Model based testing

What is model based testing?

Creating test cases in any development method is at the core of testing and can be very time consuming, especially when conducted manually. Also, test-case development can be prone to interpretation errors when the test base – be it requirements, design documents or any other artifact – is ambiguous. Model based testing attacks these problems by using formal models to generate testcases. 

Model Based Testing (MBT) ranges from full-blown test automation in which test cases from models are created and executed all in one go by an MBT suite via Model-Based Test Design (MBTD, often referred to as Automated Test Design), aiming at shortening test-case development lead time to Model-Based Review (MBR) which aims at reducing test base ambiguity through models without delivering actual test cases.

The definition of model is quite broad: any artifact that is unambiguous and can be interpreted by a computer program is considered ‘a model’, so a process diagram from a sophisticated modeling workbench fulfills this definition, but in some cases a simple checklist fulfills it as well.

People Involved

In Model Based Review models are used as a means to assess the quality of requirements, designs, etc.. The models are prepared by the test discipline and reviewed by the owners of the original design, analysis or whatever artifact the model is representing.

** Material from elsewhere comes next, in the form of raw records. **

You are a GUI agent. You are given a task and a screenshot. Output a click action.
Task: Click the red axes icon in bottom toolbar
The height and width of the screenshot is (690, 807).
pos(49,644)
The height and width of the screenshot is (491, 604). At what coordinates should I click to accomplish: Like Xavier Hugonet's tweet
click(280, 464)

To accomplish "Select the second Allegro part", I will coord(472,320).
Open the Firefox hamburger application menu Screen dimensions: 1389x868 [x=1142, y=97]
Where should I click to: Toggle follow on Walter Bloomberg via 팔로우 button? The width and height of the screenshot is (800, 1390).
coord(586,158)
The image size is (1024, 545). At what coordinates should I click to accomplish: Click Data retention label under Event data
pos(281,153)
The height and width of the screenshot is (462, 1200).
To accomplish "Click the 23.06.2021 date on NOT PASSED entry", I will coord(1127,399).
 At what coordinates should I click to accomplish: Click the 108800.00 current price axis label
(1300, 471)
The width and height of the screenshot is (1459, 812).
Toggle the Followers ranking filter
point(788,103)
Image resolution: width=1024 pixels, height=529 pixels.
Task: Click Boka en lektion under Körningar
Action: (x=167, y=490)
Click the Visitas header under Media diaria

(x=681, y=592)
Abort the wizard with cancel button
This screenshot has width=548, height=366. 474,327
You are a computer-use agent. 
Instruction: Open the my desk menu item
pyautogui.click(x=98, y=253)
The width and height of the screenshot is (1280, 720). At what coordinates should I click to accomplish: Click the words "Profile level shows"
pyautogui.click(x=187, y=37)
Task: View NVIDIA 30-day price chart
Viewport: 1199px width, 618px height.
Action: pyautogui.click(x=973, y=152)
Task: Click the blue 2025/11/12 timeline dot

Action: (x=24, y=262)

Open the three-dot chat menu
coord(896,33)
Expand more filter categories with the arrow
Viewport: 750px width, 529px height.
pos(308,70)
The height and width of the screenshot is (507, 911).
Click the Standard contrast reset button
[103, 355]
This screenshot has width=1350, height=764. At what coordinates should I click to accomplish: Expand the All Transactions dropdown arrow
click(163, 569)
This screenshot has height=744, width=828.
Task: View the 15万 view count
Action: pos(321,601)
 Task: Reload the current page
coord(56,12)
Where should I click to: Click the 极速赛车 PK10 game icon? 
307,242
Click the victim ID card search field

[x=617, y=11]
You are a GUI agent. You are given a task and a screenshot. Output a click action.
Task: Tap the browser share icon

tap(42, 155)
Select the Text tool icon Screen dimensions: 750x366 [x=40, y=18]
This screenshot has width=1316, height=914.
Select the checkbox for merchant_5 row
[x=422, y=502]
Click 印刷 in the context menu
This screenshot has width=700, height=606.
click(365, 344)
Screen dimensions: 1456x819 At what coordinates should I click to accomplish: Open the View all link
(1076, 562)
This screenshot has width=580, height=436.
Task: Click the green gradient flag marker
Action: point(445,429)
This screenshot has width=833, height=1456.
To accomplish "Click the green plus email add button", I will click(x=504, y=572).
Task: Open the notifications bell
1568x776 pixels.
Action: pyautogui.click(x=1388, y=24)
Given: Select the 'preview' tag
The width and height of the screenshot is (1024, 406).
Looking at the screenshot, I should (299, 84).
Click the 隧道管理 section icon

In Model Based Test Design - or Automated Test Design - the origin of the models may lie with all kind of disciplines, as long as the models contain the right data in sufficient detail to derive test cases from.

Artifacts

Some commonly used models are:

  • For process descriptions:
    • flow diagram
  • For business rules:
    • pseudo code,
    • decision table
  • For data driven testing:
    • classification tree

Output artifacts are:

Automated Test Design usually results in test case suites either in HTML (for manual testing), in spreadsheet format (very well suited for uploading to Test Management Tooling or in XML format (very well suited as input for automated test execution).

Success Factors

Reality cannot be captured in one single model, so if you need to test several aspects, make use of more than one model.
Model Based Testing is the means to an end to a larger whole: if the larger whole (e.g. a fully automated regression test set) is unclear, expectations might become vague and/or unrealistic.
Managing the models, not the resulting test cases. When the resulting test cases are enriched with additional data, one looses the advantage of re-generating test cases ‘with the push of a button’.